There was no intent from Curry, chasing a high ball, but with so much attention on player welfare at this tournament there was trouble looming as soon as the TMO intervened.

Curry was shown a yellow card on the field by French referee Mathie Raynal and the decision referred for an in-game bunker review for a possible upgrade.

While they deliberated the mule-hoofed Emiliano Boffelli punished England on the scoreboard with a penalty from halfway and Mallia went off for running repairs to a cut head.

The bad news was confirmed for a crestfallen Curry eight minutes later.

It was briefly 14 v 14 after Argentina lost Santiago Carreras to the sin-bin for a late challenge on Ford who kicked the resulting penalty but the review on the incident went the Pumas’ way and Carreras returned.

Argentina’s heavies up front pressed for a try as they chose to run a kickable penalty but some magnificent breakdown work from Courtney Lawes rescued England.

Then came the start of the Ford drop goal show. With nothing on in attack, his first success from 45 metres just before the half hour looked a last-resort option.

Realising this could be a plan worth persevering with, England’s stand-off repeated the trick three minutes later only from five metres further out.

Ford’s third – a more straightforward affair from 25 metres four minutes before the break – gave England an unlikely 12-3 interval lead.

Ford stretched England’s lead six minutes after the break when the Pumas were caught offside.

And when Maro Itoje squeezed another penalty out of Argentina after some thumping England defence Ford pushed the lead out further.

Another Ford penalty and it was a scarcely believable 21-3 heading into the last quarter.

The Sale stand-off added two more late on as Argentina’s discipline fell apart as badly as the rest of their game.
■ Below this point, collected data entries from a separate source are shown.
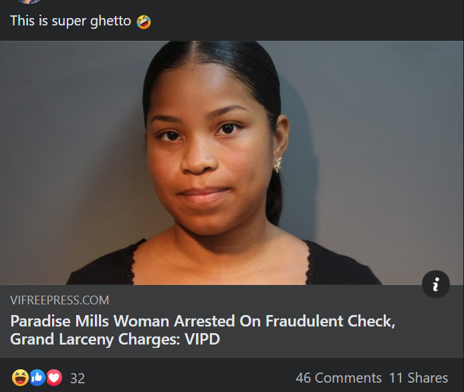
Task: Click the poster's profile avatar at top
Action: tap(29, 1)
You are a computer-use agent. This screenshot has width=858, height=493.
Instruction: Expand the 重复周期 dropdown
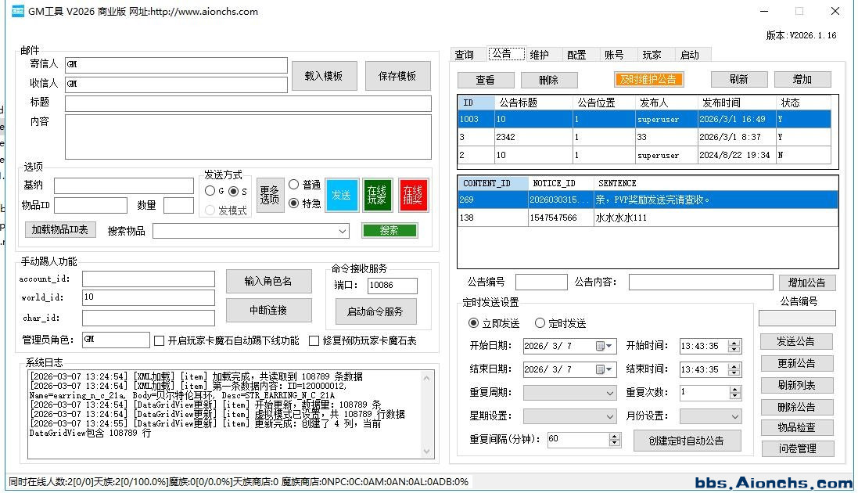(x=610, y=393)
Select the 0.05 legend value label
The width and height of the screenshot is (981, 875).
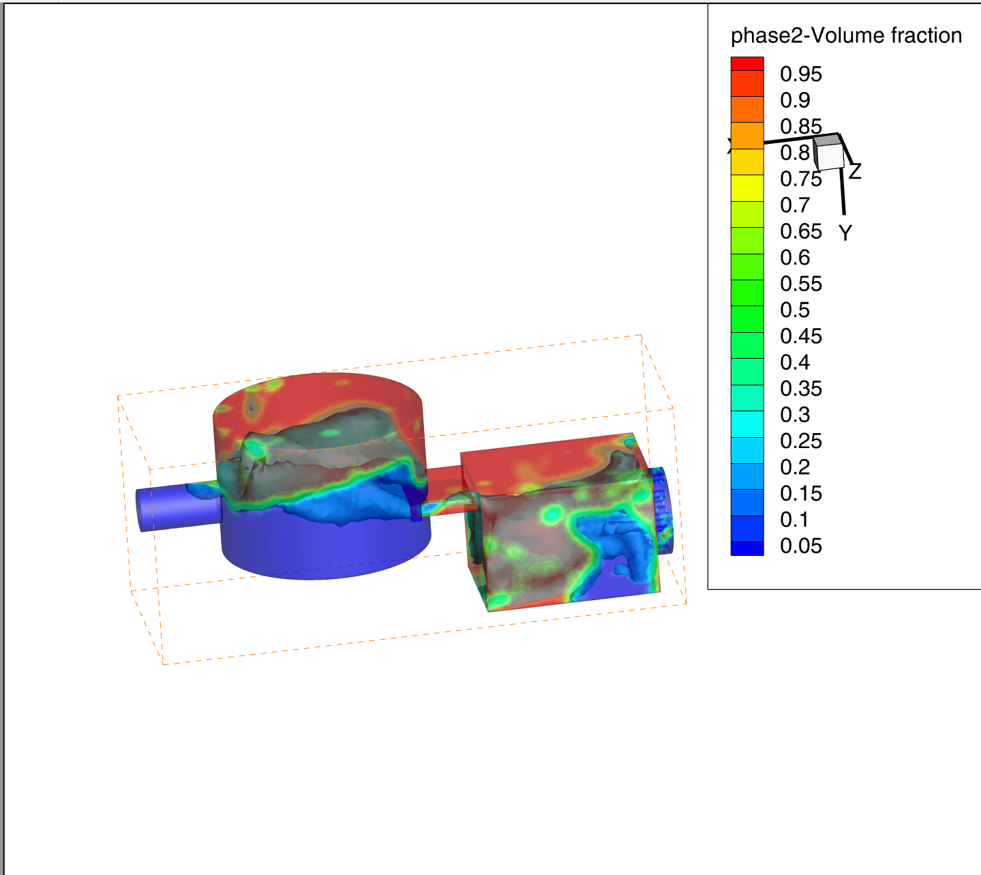[800, 546]
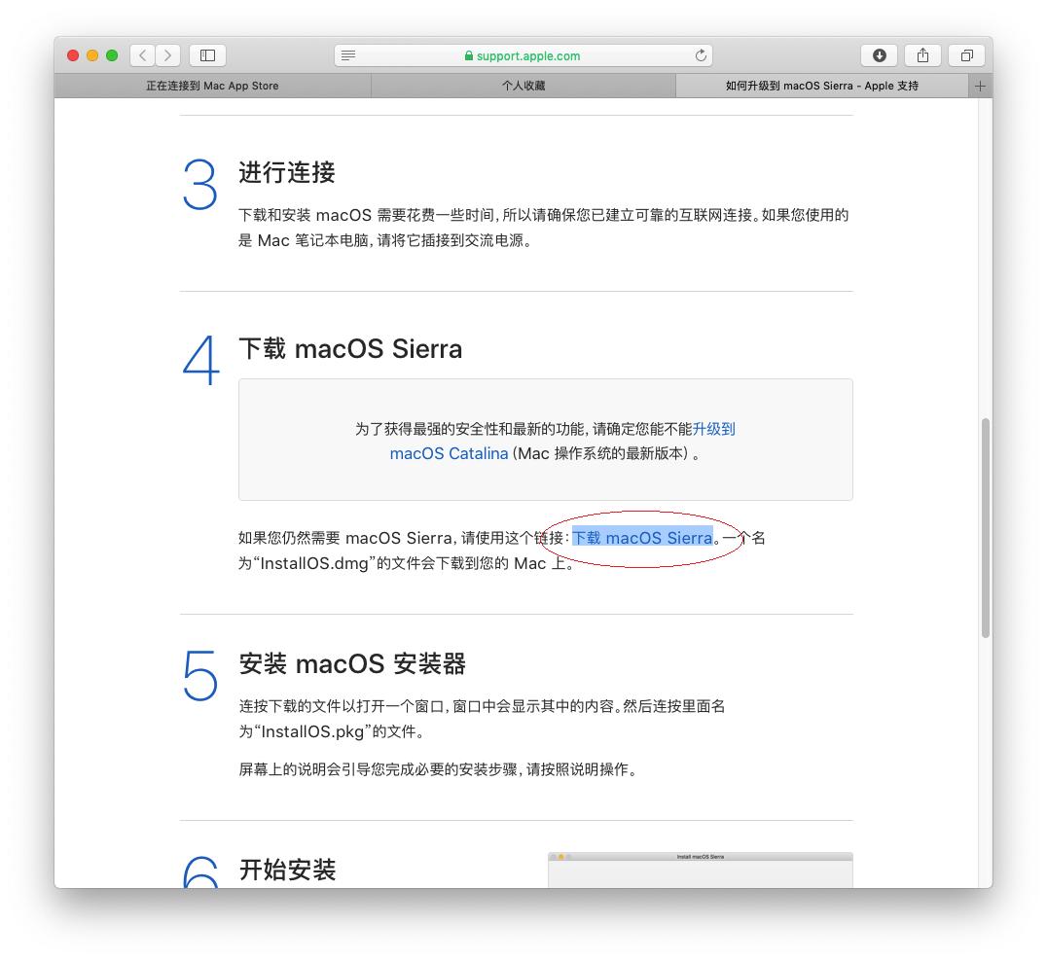Add a new tab with the plus button
The image size is (1047, 960).
point(980,86)
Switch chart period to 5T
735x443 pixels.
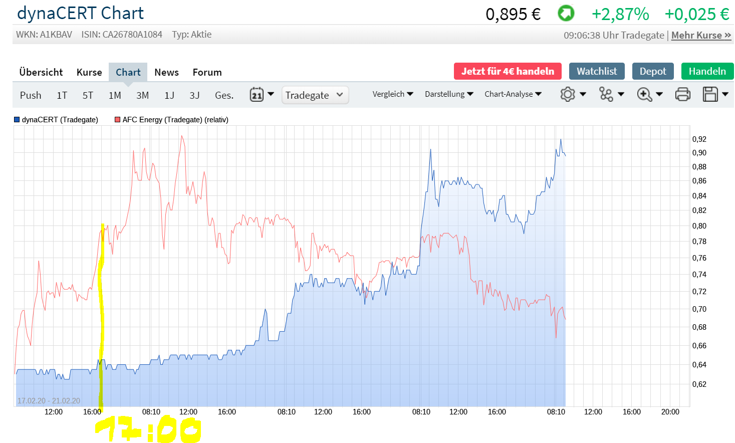tap(88, 95)
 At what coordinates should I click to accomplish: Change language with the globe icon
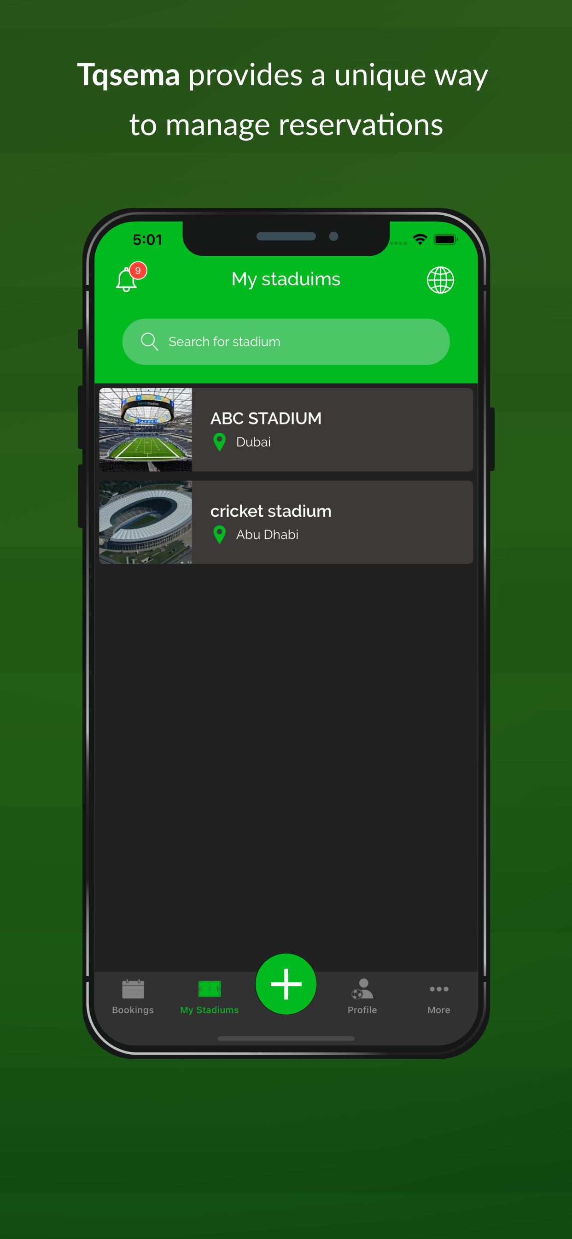click(440, 280)

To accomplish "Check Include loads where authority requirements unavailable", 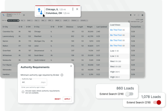I will coord(23,92).
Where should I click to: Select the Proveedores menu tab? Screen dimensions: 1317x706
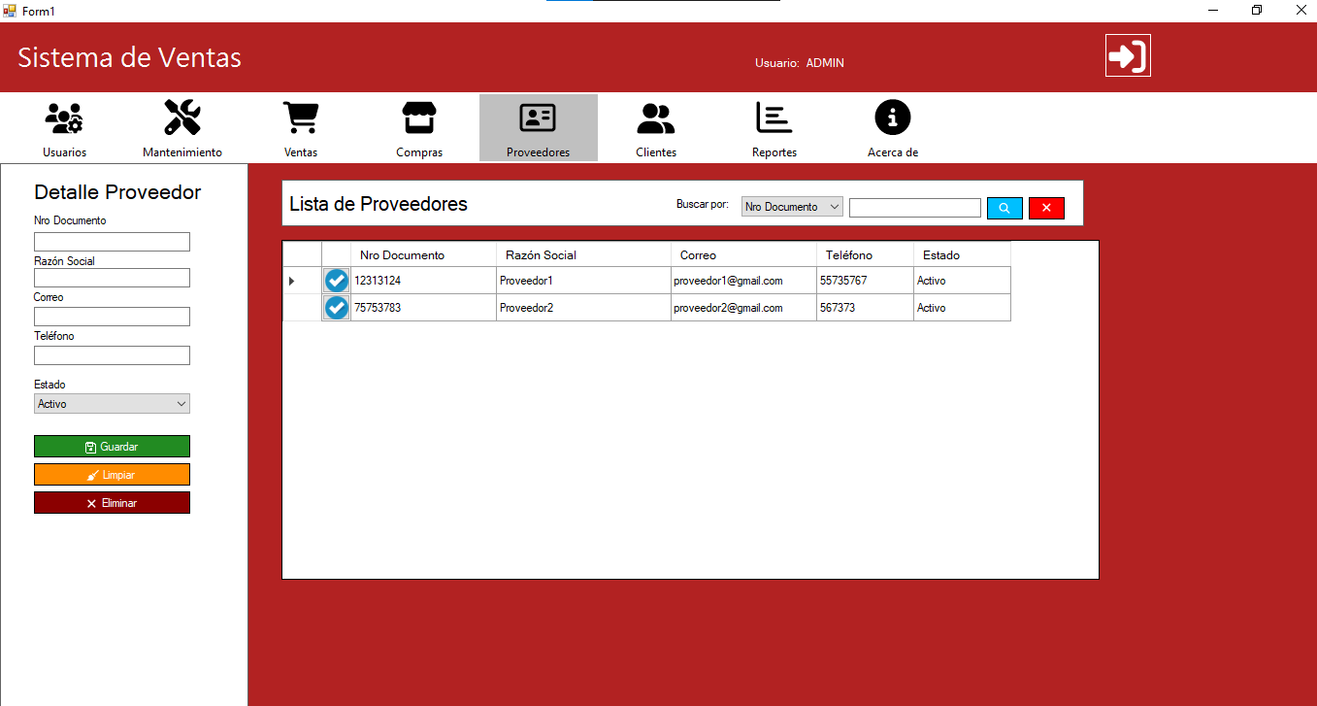point(538,127)
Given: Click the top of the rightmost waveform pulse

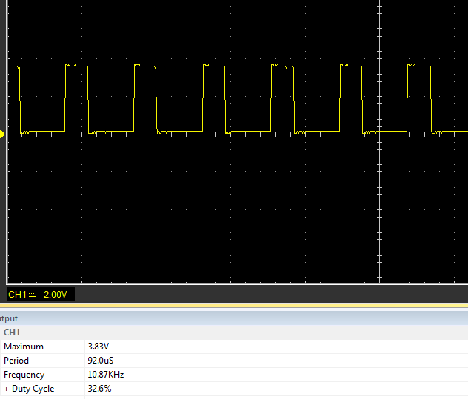Looking at the screenshot, I should 419,66.
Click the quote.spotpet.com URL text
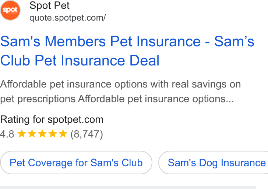268x189 pixels. click(67, 18)
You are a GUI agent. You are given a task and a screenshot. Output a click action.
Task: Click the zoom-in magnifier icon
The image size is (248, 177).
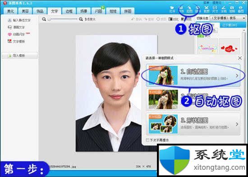[81, 19]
The World’s No 6-ranked side froze in the headlights as opportunity knocked with England short-handed.

As for a try, the only one of the night was a consolation for Argentina a minute from time from Rodrigo Bruni but in the circumstances who cares?

It was a famous win for England – and so badly needed after the summer which has preceded it.

The one pity was that while the Princess of Wales was safely in her seat to see it, plenty of fans were still making their way into the Stade Velodrome well after kick-off.

It was an unsatisfactory situation which reflected poorly on the organisers in Marseille.